**Goal of the exercise:** Copy out word for word the items from the start through the line that contains "pyautogui.click(x=24, y=789)", including that line.

**Items pointing to text and elements:**
— START —
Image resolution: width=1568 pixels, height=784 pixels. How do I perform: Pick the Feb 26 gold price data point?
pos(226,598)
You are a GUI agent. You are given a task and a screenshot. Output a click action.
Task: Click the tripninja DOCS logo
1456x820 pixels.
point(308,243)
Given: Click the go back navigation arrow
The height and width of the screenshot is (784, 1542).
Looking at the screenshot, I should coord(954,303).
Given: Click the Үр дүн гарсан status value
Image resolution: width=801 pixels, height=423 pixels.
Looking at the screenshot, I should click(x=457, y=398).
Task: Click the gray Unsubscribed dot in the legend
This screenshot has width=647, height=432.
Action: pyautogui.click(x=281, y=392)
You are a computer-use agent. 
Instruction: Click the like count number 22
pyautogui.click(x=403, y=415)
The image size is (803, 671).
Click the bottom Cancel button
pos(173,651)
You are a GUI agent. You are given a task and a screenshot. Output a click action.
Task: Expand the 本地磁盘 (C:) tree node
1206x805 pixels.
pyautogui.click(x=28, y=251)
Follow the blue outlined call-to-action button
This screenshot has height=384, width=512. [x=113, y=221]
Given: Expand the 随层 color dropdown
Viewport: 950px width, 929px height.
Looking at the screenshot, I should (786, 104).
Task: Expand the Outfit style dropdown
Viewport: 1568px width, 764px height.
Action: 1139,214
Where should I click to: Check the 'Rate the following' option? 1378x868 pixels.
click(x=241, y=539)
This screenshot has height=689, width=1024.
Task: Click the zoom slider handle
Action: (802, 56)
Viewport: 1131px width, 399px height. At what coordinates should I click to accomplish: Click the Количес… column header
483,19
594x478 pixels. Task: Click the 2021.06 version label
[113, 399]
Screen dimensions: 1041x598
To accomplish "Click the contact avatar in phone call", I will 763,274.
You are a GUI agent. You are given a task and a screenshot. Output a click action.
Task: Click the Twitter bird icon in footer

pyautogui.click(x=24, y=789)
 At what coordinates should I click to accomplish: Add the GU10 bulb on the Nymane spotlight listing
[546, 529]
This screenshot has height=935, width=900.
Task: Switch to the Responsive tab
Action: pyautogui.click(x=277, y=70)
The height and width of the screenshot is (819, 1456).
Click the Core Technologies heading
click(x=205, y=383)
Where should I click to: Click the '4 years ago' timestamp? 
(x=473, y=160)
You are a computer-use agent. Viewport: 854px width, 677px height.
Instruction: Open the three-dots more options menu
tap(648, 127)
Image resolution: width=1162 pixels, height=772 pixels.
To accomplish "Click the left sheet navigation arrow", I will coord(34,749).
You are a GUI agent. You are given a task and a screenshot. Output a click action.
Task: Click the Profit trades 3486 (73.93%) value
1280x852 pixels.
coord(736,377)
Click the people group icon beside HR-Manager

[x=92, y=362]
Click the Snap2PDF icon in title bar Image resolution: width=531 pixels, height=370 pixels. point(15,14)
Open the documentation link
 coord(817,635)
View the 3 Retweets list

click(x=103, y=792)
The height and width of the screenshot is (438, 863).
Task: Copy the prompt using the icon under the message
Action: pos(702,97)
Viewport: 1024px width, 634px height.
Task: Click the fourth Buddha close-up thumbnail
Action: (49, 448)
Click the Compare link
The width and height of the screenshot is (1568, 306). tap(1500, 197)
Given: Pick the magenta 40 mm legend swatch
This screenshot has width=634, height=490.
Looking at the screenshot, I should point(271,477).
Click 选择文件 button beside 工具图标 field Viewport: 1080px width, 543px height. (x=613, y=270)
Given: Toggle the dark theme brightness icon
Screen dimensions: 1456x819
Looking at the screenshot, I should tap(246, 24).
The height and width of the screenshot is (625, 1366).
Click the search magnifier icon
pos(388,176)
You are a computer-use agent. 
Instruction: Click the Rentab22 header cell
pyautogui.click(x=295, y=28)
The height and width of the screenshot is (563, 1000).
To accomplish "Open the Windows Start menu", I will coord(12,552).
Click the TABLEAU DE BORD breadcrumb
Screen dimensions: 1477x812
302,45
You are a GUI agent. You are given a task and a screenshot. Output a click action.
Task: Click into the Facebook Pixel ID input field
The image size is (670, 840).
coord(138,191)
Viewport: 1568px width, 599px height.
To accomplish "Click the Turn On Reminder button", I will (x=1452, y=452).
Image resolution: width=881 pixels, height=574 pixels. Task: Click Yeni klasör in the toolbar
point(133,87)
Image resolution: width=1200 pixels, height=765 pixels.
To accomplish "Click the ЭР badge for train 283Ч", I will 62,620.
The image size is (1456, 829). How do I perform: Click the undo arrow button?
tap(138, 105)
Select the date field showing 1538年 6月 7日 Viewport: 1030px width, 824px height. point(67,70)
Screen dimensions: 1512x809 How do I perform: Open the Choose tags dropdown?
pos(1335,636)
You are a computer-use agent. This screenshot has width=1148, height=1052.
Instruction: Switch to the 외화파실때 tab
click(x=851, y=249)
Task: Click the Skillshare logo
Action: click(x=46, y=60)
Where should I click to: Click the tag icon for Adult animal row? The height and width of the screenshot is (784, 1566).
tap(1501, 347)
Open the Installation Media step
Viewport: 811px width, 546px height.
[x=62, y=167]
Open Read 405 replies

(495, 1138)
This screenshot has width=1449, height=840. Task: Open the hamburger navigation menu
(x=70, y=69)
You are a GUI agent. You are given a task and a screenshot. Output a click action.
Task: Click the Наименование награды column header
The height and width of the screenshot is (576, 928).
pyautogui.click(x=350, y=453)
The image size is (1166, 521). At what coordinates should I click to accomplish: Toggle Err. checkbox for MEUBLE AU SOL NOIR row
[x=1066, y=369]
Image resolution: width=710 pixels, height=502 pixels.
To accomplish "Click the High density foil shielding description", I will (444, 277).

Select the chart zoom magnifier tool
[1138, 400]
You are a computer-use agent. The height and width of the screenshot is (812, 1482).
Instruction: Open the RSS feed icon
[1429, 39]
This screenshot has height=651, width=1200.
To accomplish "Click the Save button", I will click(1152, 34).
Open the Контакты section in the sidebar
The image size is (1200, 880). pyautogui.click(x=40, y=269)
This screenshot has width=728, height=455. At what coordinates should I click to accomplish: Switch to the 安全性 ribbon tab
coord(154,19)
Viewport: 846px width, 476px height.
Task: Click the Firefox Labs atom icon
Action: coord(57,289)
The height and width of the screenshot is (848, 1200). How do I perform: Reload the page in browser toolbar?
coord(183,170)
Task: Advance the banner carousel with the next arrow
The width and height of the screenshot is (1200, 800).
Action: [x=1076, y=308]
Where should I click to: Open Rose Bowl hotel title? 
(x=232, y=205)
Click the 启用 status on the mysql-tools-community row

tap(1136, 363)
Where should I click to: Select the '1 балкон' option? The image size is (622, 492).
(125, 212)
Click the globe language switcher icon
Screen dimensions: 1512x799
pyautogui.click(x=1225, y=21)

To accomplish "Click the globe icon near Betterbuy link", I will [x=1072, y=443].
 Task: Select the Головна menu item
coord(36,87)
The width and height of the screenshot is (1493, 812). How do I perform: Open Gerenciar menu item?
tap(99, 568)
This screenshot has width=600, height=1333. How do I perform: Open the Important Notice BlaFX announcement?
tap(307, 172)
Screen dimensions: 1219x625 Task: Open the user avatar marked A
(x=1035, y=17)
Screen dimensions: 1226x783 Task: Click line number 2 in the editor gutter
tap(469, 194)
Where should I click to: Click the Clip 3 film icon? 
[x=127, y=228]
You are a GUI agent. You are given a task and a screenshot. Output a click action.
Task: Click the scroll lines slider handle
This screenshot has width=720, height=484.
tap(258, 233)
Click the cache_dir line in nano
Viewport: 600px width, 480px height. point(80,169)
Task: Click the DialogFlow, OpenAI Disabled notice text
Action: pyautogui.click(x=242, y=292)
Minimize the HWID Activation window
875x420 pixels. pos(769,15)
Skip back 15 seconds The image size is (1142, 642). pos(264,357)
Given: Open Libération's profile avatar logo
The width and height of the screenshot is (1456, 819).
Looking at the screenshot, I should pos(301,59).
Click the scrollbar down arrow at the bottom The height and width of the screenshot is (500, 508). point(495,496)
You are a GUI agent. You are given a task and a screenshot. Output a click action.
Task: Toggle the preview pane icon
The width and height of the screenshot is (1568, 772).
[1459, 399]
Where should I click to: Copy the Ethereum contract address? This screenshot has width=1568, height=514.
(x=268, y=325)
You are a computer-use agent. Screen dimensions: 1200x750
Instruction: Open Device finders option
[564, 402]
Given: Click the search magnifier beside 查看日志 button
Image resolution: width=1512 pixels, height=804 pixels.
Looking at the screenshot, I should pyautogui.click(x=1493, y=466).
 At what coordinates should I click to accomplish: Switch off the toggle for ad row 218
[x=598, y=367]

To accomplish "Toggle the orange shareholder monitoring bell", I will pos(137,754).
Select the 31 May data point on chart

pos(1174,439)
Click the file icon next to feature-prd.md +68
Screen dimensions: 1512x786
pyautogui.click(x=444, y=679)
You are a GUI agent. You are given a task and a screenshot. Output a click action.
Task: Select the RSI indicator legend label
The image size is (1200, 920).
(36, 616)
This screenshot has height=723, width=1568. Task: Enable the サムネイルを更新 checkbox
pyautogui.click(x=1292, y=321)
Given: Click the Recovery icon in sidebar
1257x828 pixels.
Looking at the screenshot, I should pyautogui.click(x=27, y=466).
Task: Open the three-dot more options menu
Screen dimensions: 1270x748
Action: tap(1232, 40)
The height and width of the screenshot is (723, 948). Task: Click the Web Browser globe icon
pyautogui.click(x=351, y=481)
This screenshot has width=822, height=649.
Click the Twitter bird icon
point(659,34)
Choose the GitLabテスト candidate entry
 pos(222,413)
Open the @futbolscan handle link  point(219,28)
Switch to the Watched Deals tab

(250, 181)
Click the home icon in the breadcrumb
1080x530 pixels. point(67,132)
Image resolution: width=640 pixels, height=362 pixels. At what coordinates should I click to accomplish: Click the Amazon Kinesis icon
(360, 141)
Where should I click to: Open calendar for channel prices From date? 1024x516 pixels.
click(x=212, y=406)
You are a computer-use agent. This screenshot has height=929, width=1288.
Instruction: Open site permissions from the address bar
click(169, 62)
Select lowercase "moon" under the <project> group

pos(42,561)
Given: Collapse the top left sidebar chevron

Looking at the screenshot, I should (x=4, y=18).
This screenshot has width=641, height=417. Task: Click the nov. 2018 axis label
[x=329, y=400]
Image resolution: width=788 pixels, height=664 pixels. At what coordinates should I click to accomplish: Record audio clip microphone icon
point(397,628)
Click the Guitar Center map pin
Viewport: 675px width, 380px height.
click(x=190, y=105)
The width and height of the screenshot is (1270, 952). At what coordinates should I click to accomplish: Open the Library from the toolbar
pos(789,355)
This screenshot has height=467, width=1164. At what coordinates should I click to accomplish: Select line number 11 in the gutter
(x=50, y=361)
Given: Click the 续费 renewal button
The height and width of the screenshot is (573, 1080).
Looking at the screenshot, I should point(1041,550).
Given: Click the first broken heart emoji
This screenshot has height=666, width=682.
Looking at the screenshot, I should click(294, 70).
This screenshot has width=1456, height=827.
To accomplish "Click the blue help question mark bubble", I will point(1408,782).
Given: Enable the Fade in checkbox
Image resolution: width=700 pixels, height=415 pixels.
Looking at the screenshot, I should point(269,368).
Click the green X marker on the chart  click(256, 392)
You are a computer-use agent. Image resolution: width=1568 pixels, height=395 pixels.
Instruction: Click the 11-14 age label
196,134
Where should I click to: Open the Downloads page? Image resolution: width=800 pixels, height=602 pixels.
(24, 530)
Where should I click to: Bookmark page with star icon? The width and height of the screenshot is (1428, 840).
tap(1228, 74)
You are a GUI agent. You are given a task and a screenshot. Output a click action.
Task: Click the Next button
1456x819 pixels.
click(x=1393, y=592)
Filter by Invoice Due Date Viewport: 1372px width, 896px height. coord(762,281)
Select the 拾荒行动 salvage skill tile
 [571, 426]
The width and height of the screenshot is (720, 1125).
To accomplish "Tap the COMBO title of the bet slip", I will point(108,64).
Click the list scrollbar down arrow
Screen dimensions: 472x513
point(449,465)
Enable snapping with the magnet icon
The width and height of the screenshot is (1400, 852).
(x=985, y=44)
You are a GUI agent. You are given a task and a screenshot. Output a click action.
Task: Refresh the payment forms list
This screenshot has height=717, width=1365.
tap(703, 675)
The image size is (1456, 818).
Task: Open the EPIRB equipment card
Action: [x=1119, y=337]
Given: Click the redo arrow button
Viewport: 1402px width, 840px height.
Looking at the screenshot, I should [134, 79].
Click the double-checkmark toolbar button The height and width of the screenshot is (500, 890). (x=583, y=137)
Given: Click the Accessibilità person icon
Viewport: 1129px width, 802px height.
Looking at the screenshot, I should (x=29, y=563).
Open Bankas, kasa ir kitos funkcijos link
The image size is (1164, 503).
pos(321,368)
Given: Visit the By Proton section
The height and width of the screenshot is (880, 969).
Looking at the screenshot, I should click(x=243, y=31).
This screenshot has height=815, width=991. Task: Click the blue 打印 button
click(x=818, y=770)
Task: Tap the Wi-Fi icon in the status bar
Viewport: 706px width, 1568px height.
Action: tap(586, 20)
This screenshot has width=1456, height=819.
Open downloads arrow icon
— END —
**Solution to this problem:**
Image resolution: width=1568 pixels, height=784 pixels. How do I perform: Pick the Feb 26 gold price data point?
pos(226,598)
You are a GUI agent. You are given a task and a screenshot. Output a click action.
Task: Click the tripninja DOCS logo
1456x820 pixels.
point(308,243)
Given: Click the go back navigation arrow
The height and width of the screenshot is (784, 1542).
Looking at the screenshot, I should coord(954,303).
Given: Click the Үр дүн гарсан status value
Image resolution: width=801 pixels, height=423 pixels.
Looking at the screenshot, I should click(x=457, y=398).
Task: Click the gray Unsubscribed dot in the legend
This screenshot has width=647, height=432.
Action: pyautogui.click(x=281, y=392)
You are a computer-use agent. 
Instruction: Click the like count number 22
pyautogui.click(x=403, y=415)
The image size is (803, 671).
Click the bottom Cancel button
pos(173,651)
You are a GUI agent. You are given a task and a screenshot. Output a click action.
Task: Expand the 本地磁盘 (C:) tree node
1206x805 pixels.
pyautogui.click(x=28, y=251)
Follow the blue outlined call-to-action button
This screenshot has height=384, width=512. [x=113, y=221]
Given: Expand the 随层 color dropdown
Viewport: 950px width, 929px height.
Looking at the screenshot, I should (786, 104).
Task: Expand the Outfit style dropdown
Viewport: 1568px width, 764px height.
Action: 1139,214
Where should I click to: Check the 'Rate the following' option? 1378x868 pixels.
click(x=241, y=539)
This screenshot has height=689, width=1024.
Task: Click the zoom slider handle
Action: (802, 56)
Viewport: 1131px width, 399px height. At what coordinates should I click to accomplish: Click the Количес… column header
483,19
594x478 pixels. Task: Click the 2021.06 version label
[113, 399]
Screen dimensions: 1041x598
To accomplish "Click the contact avatar in phone call", I will 763,274.
You are a GUI agent. You are given a task and a screenshot. Output a click action.
Task: Click the Twitter bird icon in footer

pyautogui.click(x=24, y=789)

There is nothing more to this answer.